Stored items
►
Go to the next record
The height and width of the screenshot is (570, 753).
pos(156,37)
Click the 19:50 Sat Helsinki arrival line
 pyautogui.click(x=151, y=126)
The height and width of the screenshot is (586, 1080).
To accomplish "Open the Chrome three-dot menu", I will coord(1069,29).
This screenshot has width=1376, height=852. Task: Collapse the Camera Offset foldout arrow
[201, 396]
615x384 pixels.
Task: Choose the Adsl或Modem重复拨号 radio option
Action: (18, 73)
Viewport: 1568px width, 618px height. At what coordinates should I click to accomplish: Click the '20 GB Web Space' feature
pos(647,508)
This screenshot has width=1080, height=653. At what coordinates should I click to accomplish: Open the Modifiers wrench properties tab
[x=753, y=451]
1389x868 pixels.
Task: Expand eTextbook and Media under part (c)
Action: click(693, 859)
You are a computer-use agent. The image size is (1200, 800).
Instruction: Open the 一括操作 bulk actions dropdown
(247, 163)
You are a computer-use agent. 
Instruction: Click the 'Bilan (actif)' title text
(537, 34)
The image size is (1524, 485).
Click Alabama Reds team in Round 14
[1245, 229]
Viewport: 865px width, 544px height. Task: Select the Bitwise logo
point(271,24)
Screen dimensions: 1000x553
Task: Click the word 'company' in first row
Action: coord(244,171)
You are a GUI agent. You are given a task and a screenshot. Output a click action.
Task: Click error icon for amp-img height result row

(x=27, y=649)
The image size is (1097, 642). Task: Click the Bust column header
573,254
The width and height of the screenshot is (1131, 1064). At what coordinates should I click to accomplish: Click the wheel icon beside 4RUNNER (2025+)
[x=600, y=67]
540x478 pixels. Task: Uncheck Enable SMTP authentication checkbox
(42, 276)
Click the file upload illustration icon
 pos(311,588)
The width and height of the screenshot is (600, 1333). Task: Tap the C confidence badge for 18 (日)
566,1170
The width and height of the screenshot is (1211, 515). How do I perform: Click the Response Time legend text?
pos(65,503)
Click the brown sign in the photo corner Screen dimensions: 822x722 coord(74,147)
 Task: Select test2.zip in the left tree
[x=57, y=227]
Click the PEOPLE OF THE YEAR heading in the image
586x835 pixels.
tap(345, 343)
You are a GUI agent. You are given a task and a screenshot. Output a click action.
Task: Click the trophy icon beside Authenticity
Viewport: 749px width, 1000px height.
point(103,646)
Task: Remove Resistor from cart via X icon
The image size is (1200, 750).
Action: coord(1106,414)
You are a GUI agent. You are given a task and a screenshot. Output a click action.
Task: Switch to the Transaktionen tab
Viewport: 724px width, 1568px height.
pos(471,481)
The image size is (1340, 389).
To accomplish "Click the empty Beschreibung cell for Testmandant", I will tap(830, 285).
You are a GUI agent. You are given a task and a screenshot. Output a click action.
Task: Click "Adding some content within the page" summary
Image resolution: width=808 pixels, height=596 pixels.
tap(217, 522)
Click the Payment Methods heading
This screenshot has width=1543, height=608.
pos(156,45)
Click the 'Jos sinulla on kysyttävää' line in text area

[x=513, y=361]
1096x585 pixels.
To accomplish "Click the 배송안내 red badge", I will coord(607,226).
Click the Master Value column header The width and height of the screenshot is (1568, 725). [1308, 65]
◄
- **TASK DIRECTIONS**: Each record above is to be reproduced verbatim.

- **TASK OUTPUT**:
Go to the next record
The height and width of the screenshot is (570, 753).
pos(156,37)
Click the 19:50 Sat Helsinki arrival line
 pyautogui.click(x=151, y=126)
The height and width of the screenshot is (586, 1080).
To accomplish "Open the Chrome three-dot menu", I will coord(1069,29).
This screenshot has width=1376, height=852. Task: Collapse the Camera Offset foldout arrow
[201, 396]
615x384 pixels.
Task: Choose the Adsl或Modem重复拨号 radio option
Action: (18, 73)
Viewport: 1568px width, 618px height. At what coordinates should I click to accomplish: Click the '20 GB Web Space' feature
pos(647,508)
This screenshot has width=1080, height=653. At what coordinates should I click to accomplish: Open the Modifiers wrench properties tab
[x=753, y=451]
1389x868 pixels.
Task: Expand eTextbook and Media under part (c)
Action: click(693, 859)
You are a computer-use agent. The image size is (1200, 800).
Instruction: Open the 一括操作 bulk actions dropdown
(247, 163)
You are a computer-use agent. 
Instruction: Click the 'Bilan (actif)' title text
(537, 34)
The image size is (1524, 485).
Click Alabama Reds team in Round 14
[1245, 229]
Viewport: 865px width, 544px height. Task: Select the Bitwise logo
point(271,24)
Screen dimensions: 1000x553
Task: Click the word 'company' in first row
Action: coord(244,171)
You are a GUI agent. You are given a task and a screenshot. Output a click action.
Task: Click error icon for amp-img height result row

(x=27, y=649)
The image size is (1097, 642). Task: Click the Bust column header
573,254
The width and height of the screenshot is (1131, 1064). At what coordinates should I click to accomplish: Click the wheel icon beside 4RUNNER (2025+)
[x=600, y=67]
540x478 pixels. Task: Uncheck Enable SMTP authentication checkbox
(42, 276)
Click the file upload illustration icon
 pos(311,588)
The width and height of the screenshot is (600, 1333). Task: Tap the C confidence badge for 18 (日)
566,1170
The width and height of the screenshot is (1211, 515). How do I perform: Click the Response Time legend text?
pos(65,503)
Click the brown sign in the photo corner Screen dimensions: 822x722 coord(74,147)
 Task: Select test2.zip in the left tree
[x=57, y=227]
Click the PEOPLE OF THE YEAR heading in the image
586x835 pixels.
tap(345, 343)
You are a GUI agent. You are given a task and a screenshot. Output a click action.
Task: Click the trophy icon beside Authenticity
Viewport: 749px width, 1000px height.
point(103,646)
Task: Remove Resistor from cart via X icon
The image size is (1200, 750).
Action: coord(1106,414)
You are a GUI agent. You are given a task and a screenshot. Output a click action.
Task: Switch to the Transaktionen tab
Viewport: 724px width, 1568px height.
pos(471,481)
The image size is (1340, 389).
To accomplish "Click the empty Beschreibung cell for Testmandant", I will tap(830, 285).
You are a GUI agent. You are given a task and a screenshot. Output a click action.
Task: Click "Adding some content within the page" summary
Image resolution: width=808 pixels, height=596 pixels.
tap(217, 522)
Click the Payment Methods heading
This screenshot has width=1543, height=608.
pos(156,45)
Click the 'Jos sinulla on kysyttävää' line in text area

[x=513, y=361]
1096x585 pixels.
To accomplish "Click the 배송안내 red badge", I will coord(607,226).
Click the Master Value column header The width and height of the screenshot is (1568, 725). [1308, 65]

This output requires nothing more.